Vermutlich hat jeder Rollenspieler schon einmal darüber nachgedacht, sein eigenes Rollenspiel zu entwickeln, in dem alles so ist, wie er es für am Besten hält. Meiner Gruppe kam die Idee nach einigen langen DSA-Abenden. Wir hatten für jedes Spiel bereits eigene Regeln eingeführt oder vorhandene verändert. Also begannen wir das beste, realistischste, lustigste und intelligenteste Rollenspiel der Welt zu basteln. Das ganze Projekt war also von Anfang an zum Scheitern verurteilt.
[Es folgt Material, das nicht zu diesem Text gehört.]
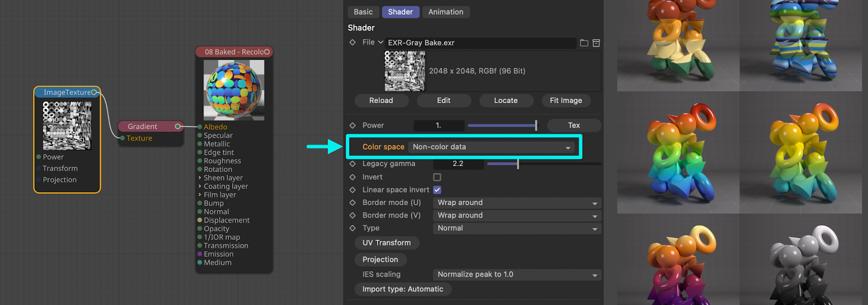
Task: Click the Fit Image button
Action: [x=566, y=100]
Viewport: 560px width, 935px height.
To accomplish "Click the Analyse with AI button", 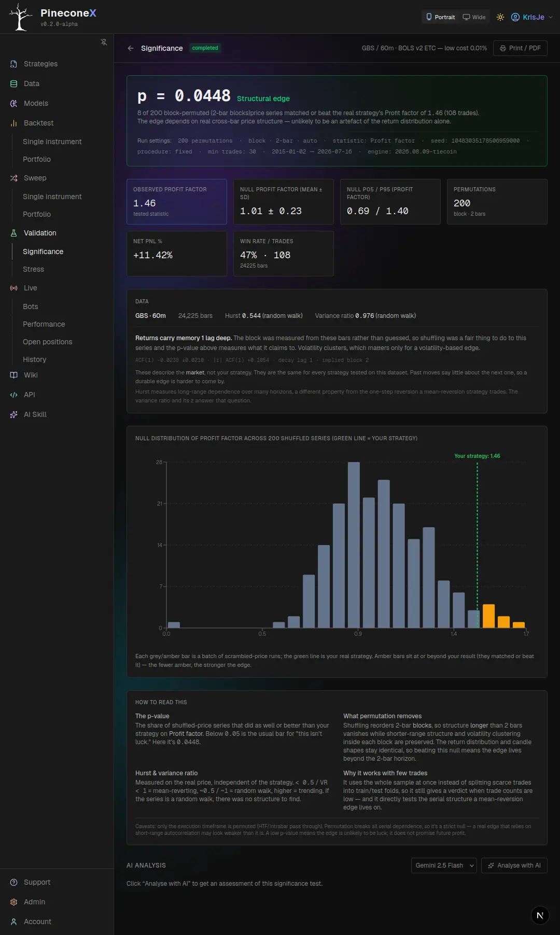I will pyautogui.click(x=514, y=866).
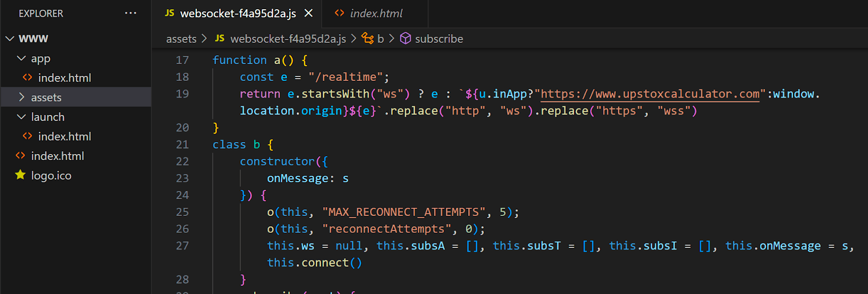Click the class b symbol icon in breadcrumb
Viewport: 868px width, 294px height.
pyautogui.click(x=368, y=39)
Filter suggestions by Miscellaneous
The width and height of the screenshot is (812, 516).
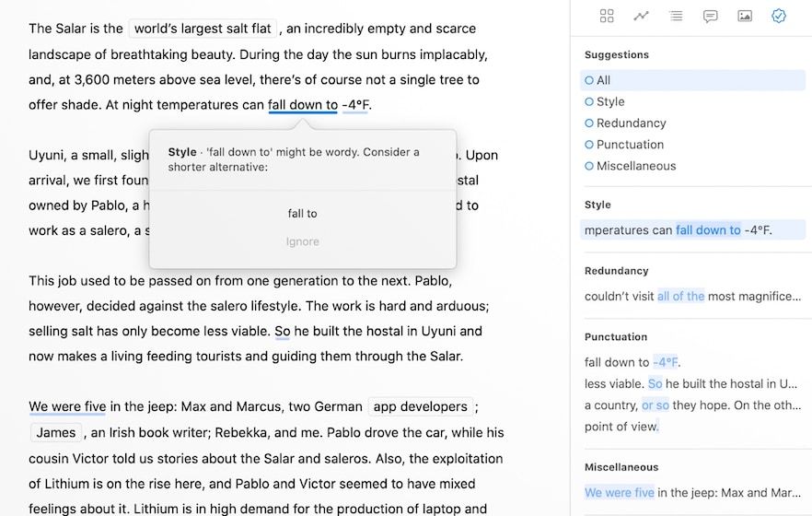635,166
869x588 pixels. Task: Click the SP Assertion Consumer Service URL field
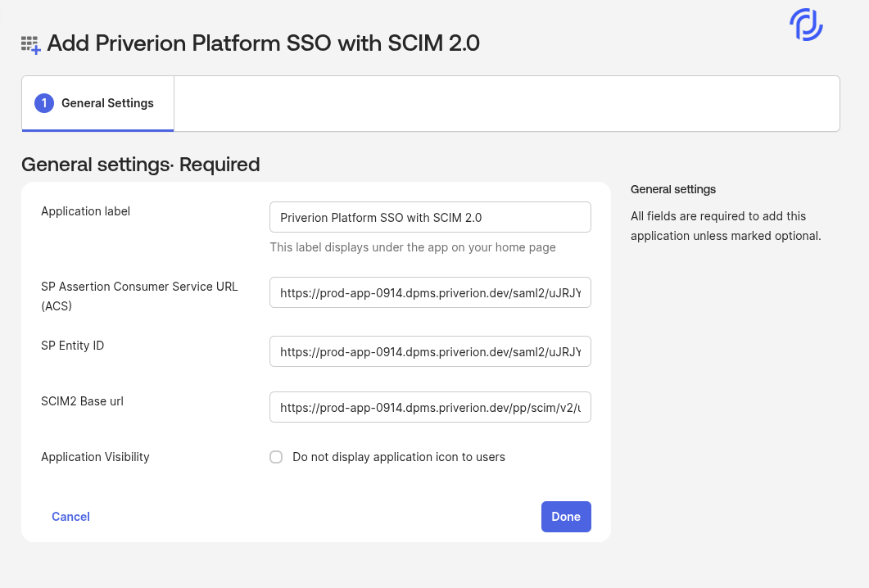(x=430, y=292)
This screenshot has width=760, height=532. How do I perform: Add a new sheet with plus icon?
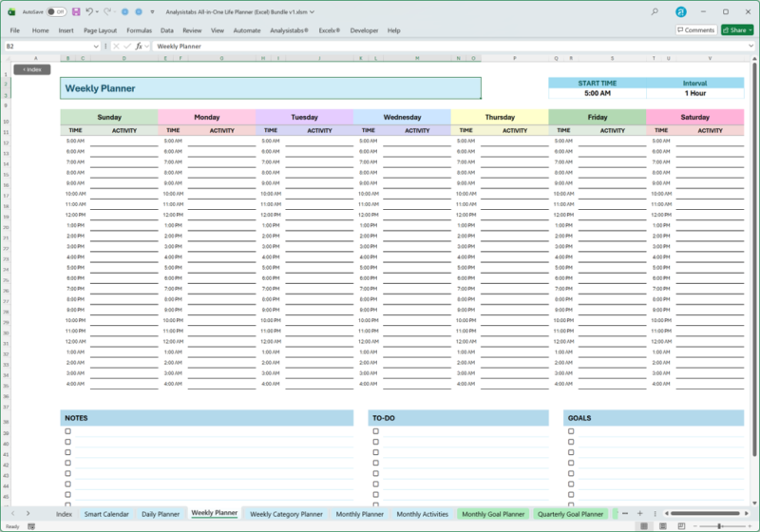click(639, 513)
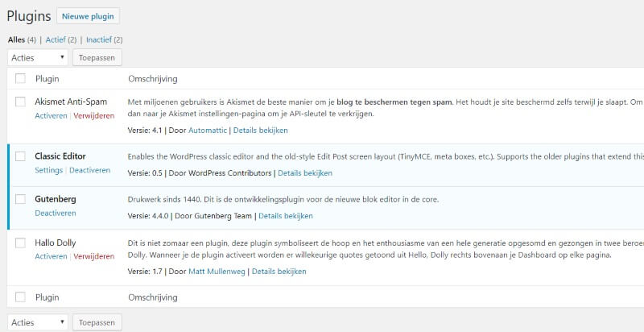Delete Hallo Dolly via Verwijderen link
This screenshot has width=644, height=332.
click(x=94, y=256)
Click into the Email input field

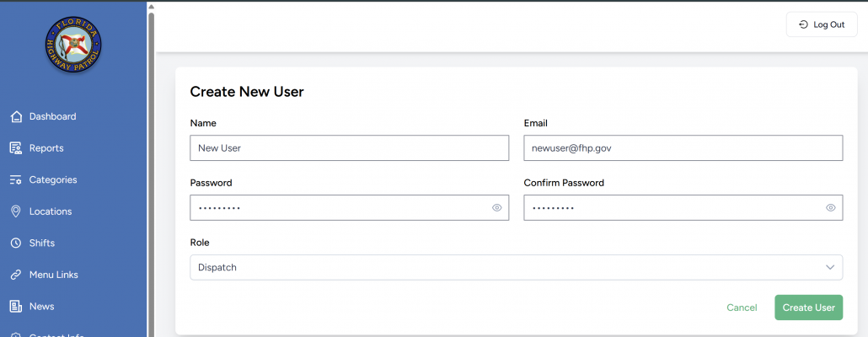click(x=683, y=147)
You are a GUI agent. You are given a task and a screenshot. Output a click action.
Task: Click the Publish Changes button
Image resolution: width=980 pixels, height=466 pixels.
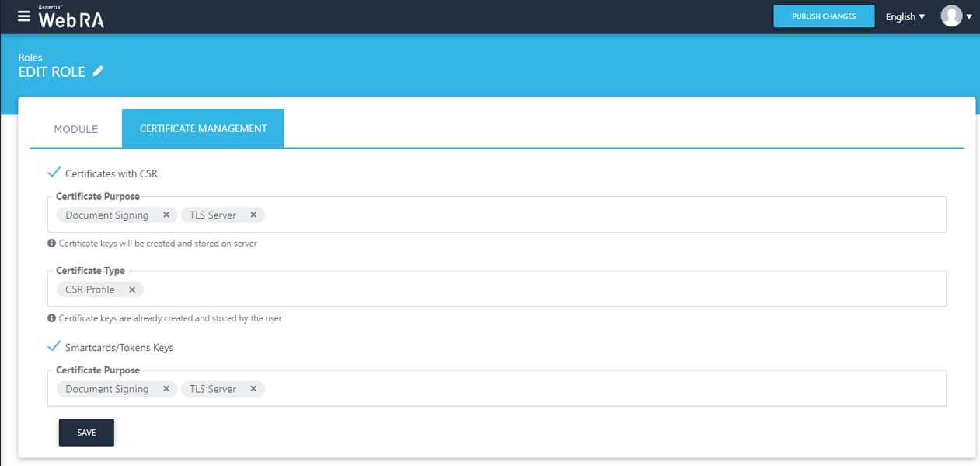[x=824, y=16]
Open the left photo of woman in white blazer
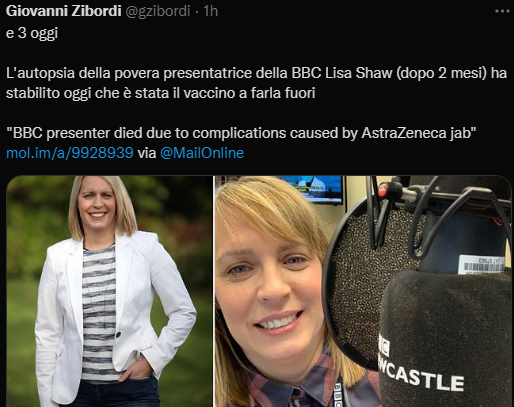 click(109, 291)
Unser System wurde schnell viel zu komplex um spielbar zu bleiben und mit der Komplexität stieg auch der Entwicklungs-Aufwand. Wir arbeiteten sicher ein Jahr immer wieder sporadisch an dem System bis ich beschloss, dass wir so nicht weiter kommen würden.
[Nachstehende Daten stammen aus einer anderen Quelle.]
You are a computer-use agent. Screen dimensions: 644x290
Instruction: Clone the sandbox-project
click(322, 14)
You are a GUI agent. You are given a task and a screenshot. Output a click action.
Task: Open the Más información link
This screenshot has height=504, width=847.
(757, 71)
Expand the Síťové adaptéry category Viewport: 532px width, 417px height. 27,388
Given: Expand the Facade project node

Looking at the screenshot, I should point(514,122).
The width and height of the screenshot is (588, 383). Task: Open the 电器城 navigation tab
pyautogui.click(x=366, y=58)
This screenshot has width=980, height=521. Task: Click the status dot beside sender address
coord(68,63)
Ich begann, das Problem anders herum anzugehen. Statt gleich das realistischste und beste Rollenspiel zu entwickeln, versuchte ich mich an einem möglichst minimalistischen Rollenspiel. Es sollte mit so wenig Regeln und Rechnungen wie möglich auskommen. Die Entwicklung geschah phasenweise. Jeder Änderung folgten Spielrunden und jeder Spielrunde folgten Änderungen. Ich testete es mit Veteranen und unerfahrenen Spielern, holte mir so viele Meinungen darüber ein, wie ich bekommen konnte. Dinge, die gut ankamen, behielt ich bei, andere wurden angepasst oder weggelassen. Bald hatte das Projekt sehr viele verschiedene Prototypen hinter sich gelassen und es kristallisierte sich ein System heraus, das sowohl einfach war, als auch den Wünschen der Spieler entsprach; das schnell zum spaßigen Teil kommt, aber nicht schon nach ein paar Tagen langweilig wird. Unter dem vorläufigen Arbeitstitel 666-System veröffentliche ich also jetzt die erste Beta-Version, damit sie jeder verwenden, ändern, weiterentwickeln und mit ihr Spaß haben kann.


Besonderheiten

Das 666-System ist ausgelegt auf Spaß und Dynamik. Die Charaktergenerierung dauert nur ein paar Minuten, damit man sich auch spontan entscheiden kann, zu spielen. Es gibt weniger Regeln, das heißt mehr Freiheit und mehr Verantwortung für den Spielleiter. Die Charakterentwicklung geschieht während des Spiels, es gibt keine Erfahrungspunkte. Fertigkeiten werden verbessert, indem sie verwendet werden. Das Aktionspunktbasierte Kampfsystem sorgt für spannende, dynamische und taktische Kämpfe.


Material

Als Grundausrüstung benötigt jeder Spieler einen (Blei-)Stift, ein Charakterblatt und eine gute Hand voll sechsseitiger Würfel ( ca. 10-15). Das Charakterblatt findet sich unter Herunterladbares, zusammen mit diversen zusätzlichen Blättern und einem Offline-Regelwerk. Snacks und Getränke sind sicher auch keine schlechte Idee, aber zur Not sollte es auch ohne gehen.